I racconti nell’Arca della memoria.

Testo e fotografia di Vincenzo Battista.

Sì, sono stati imbarcati, stipati, fluttuano nel mare che spesso ricopre “la storia e le storie minori” degli uomini, non hanno un rotta certa, ma sono stati salvati i racconti, dall’oblio, perché ora nessuno più potrà dimenticare i passaggi fondamentali di una piccola comunità, il suo archivio personale della memoria che finalmente si apre, si spalanca, come l’Arca giunta su un lembo di terra, per ricostruire i documenti di una narrazione collettiva, il paesaggio e le sue cose, che in qualche misura, forse in alcuni dei suoi tratti, finisce anche per appartenerci.
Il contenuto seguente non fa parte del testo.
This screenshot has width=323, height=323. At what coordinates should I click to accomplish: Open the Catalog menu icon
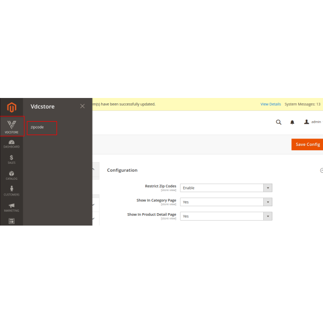pyautogui.click(x=11, y=175)
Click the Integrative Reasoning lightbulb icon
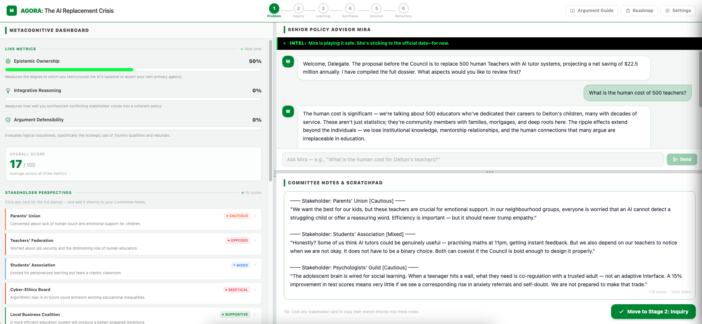 [8, 91]
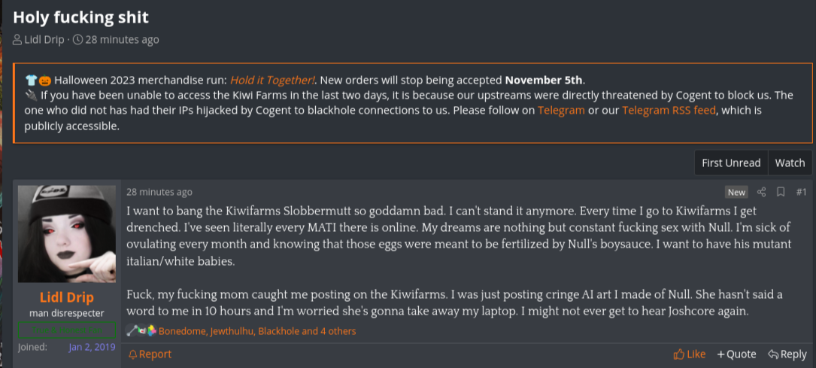Click the share post icon
This screenshot has height=368, width=816.
[761, 192]
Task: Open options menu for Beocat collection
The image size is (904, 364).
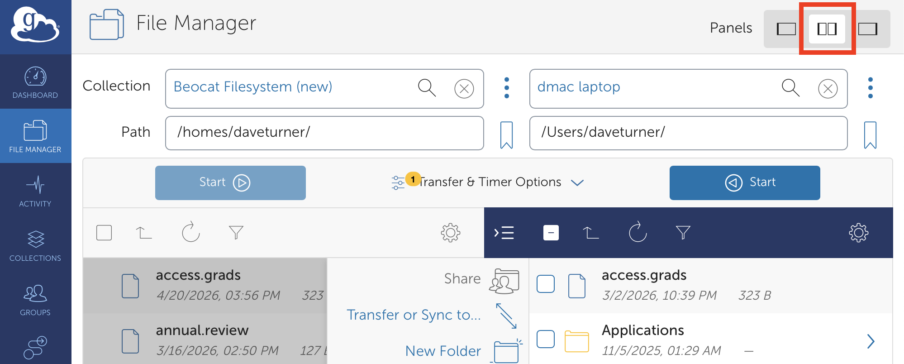Action: (x=507, y=88)
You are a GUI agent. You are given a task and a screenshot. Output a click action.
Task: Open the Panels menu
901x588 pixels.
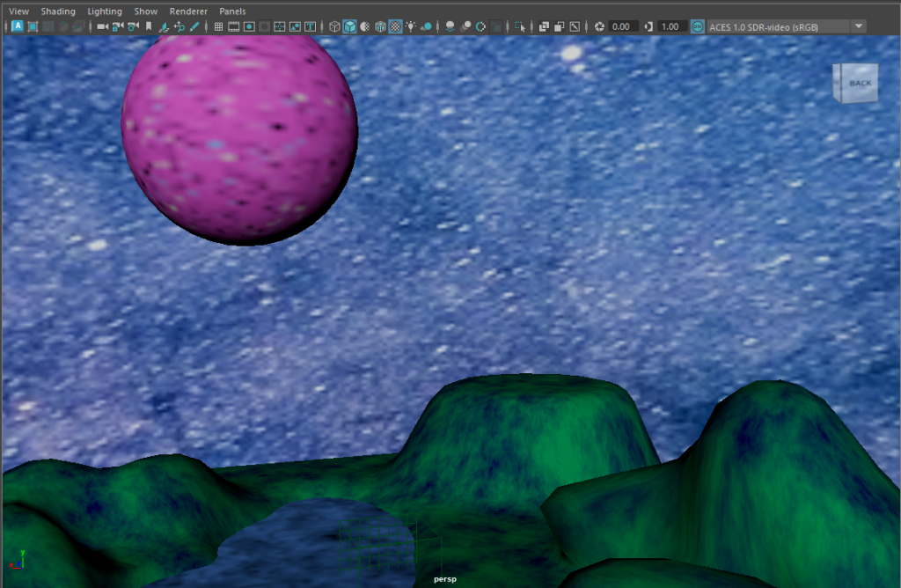click(232, 11)
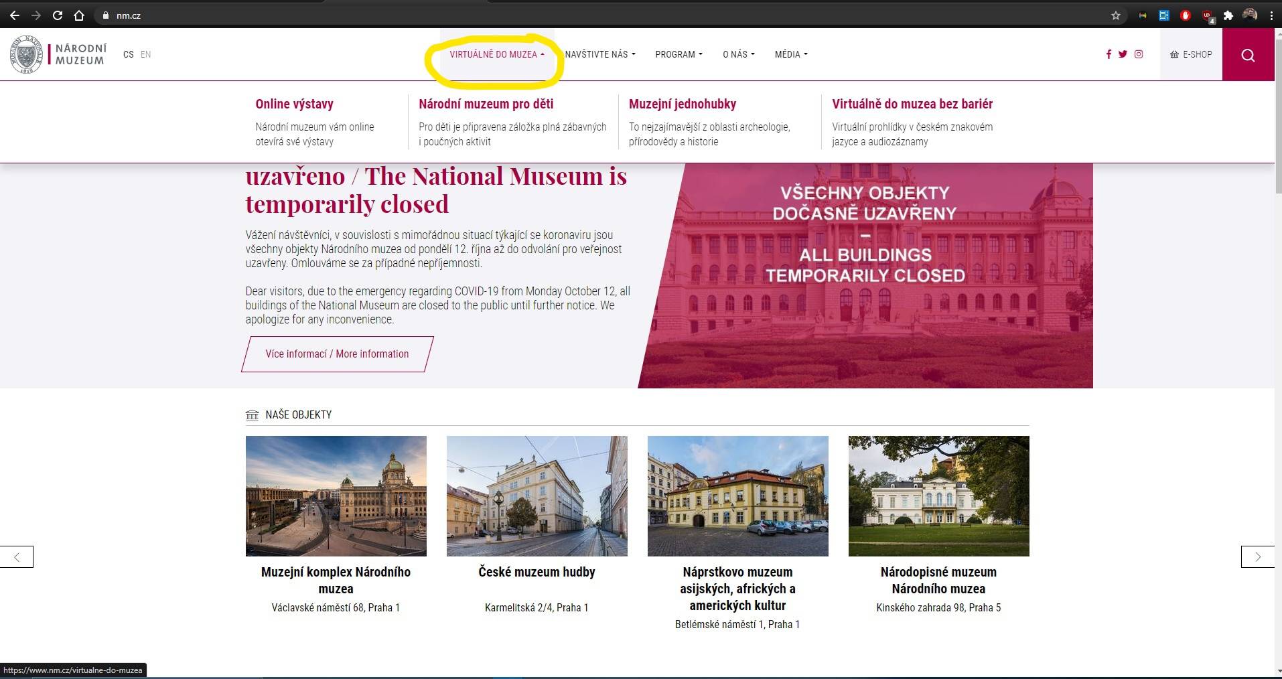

La tradizione orale, nei luoghi e nei tempi della fine dell’Ottocento del piccolo borgo rurale dove la vita degli uomini, l’economia e persino la natura, aspra e improduttiva, appartenevano a pochi “eletti”. I “racconti”, ma anche gli squarci per leggere una “storia altra”, i passanti della memoria collettiva per comprenderne le sorprendenti rilevazioni strette e chiuse dentro il perimetro spesso invalicabile delle storie personali ed ora aperte per una riflessione sulle identità locali, i patrimoni della narrazione appunto, che concorrono a ricostruire il tessuto sociale di quotidianità, eventi, tanto importanti per le culture locali da entrare, anche se recentemente nel nostro Paese, nella galassia dei Beni culturali da riscoprire e tutelare; vivono a fianco della Storia ufficiale, sono definite le “micro storie” che svelano una dimensione sociale inimmaginabile. “… Riproponetevi con Brecht questa domanda – ha scritto in una delle sue ultime apparizioni nell’aquilano Alfonso Maria Di Nola (testo di presentazione al libro “La terra dello zafferano”, di Vincenzo Battista). Chi ha fatto le piramidi? Non le hanno fatte i faraoni, ma milioni di schiavi che sono morti per costruirle. Chi ha aperto l’Istmo di Corinto? E chi ha costruito il Colosseo? La storia vera è la storia delle grandi folle di umili. E sono questi gli uomini che hanno costruito il tempo, e sono questi gli uomini che noi dobbiamo salutare come quelli che ci fanno esistere… Queste parole, spesso semplici di narrati orali, sono parole pesanti come pietre…”.